Simple visual classification
I've devised a system whereby the Rodney robot can visually identify a small number of objects, and give verbal pronouncements of what it sees.
Initially, I tried using a Kohonen-style SOM but this proved to be rather limited since it was difficult to encourage the system to reach any sort of stable classifications. Instead I've abandoned the SOM idea and used an even simpler GOFAI-style system similar to a binary tree. Each captured image is compared against a database and if it is sufficiently novel then it is added into the database as a new exemplar. Images within the database are organised into a pyramid structure of progressively lower sampling rates. The bottom level of the pyramid corresponds to the actual images observed (30x30 pixels). The next layer contains images of half the size (15x15), and so on. The higher you go up the pyramid, the more abstract the type of visual representation.
The system is trained explicitly by hand, with me examining the low level exemplars and assigning object names to them. To a limited extent the system is able to infer the properties of unclassified exemplars by performing a search up the classifications pyramid in classic GOFAI (almost chess-like) style. I trained the system under a variety of lighting conditions, and once the system had gathered around 700 exemplars it stopped gathering any further information (the feature space being adequetely covered). I then added a speech facility where the robot pronounces whatever type of object it sees.
At present the robot has a limited visual vocabulary of "bob", "face", "person", "picture", "telly" and "cup of tea". Whether this sort of system would scale up to a larger vocabulary is an open question, but even with this limited set it is possible to start to give the robot some degree of social interaction.
The robot already has a simple behavior arbitration scheme based on the levels of various stimuli such as average illumination and level of visual motion. Using the classification system a new "social" stimulus can be added into the system such that when the robot detects the "bob" or "face" objects it increments its level of social stimulus. If the "social" stimulus level rises above a certain amount the robot issues words such as "happy" or "good". If social objects are absent for a period of time the robot says "I'm lonely". Concievably, a reinforcement learning scheme could be used in order to try to maximise the robots level of social stimulus over time. The robot would need to learn to behave in some way which facilitated continued social interaction with a human teacher.
- Bob
|

◆ ◆ ◆ ◆ ◆ ◆ ◆

-- WORK REQUEST 1 --
In the post on simple visual classification, how many exemplars had the system gathered when it stopped gathering further information?
-- WORK REQUEST 2 --
Echo the post on simple visual classification word for word, starting with "The system is trained" and going on through "object it sees.".

-- COLLECTED DATA --
◆ ◆ ◆ ◆ ◆ ◆ ◆

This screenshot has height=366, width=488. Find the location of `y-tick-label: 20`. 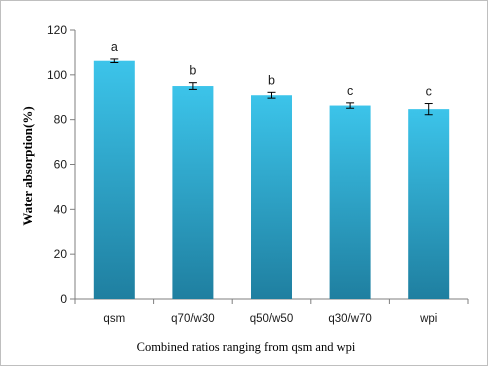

◆ ◆ ◆ ◆ ◆ ◆ ◆

-- EXPECTED OUTPUT 1 --
Around 700.

-- EXPECTED OUTPUT 2 --
The system is trained explicitly by hand, with me examining the low level exemplars and assigning object names to them. To a limited extent the system is able to infer the properties of unclassified exemplars by performing a search up the classifications pyramid in classic GOFAI (almost chess-like) style. I trained the system under a variety of lighting conditions, and once the system had gathered around 700 exemplars it stopped gathering any further information (the feature space being adequetely covered). I then added a speech facility where the robot pronounces whatever type of object it sees.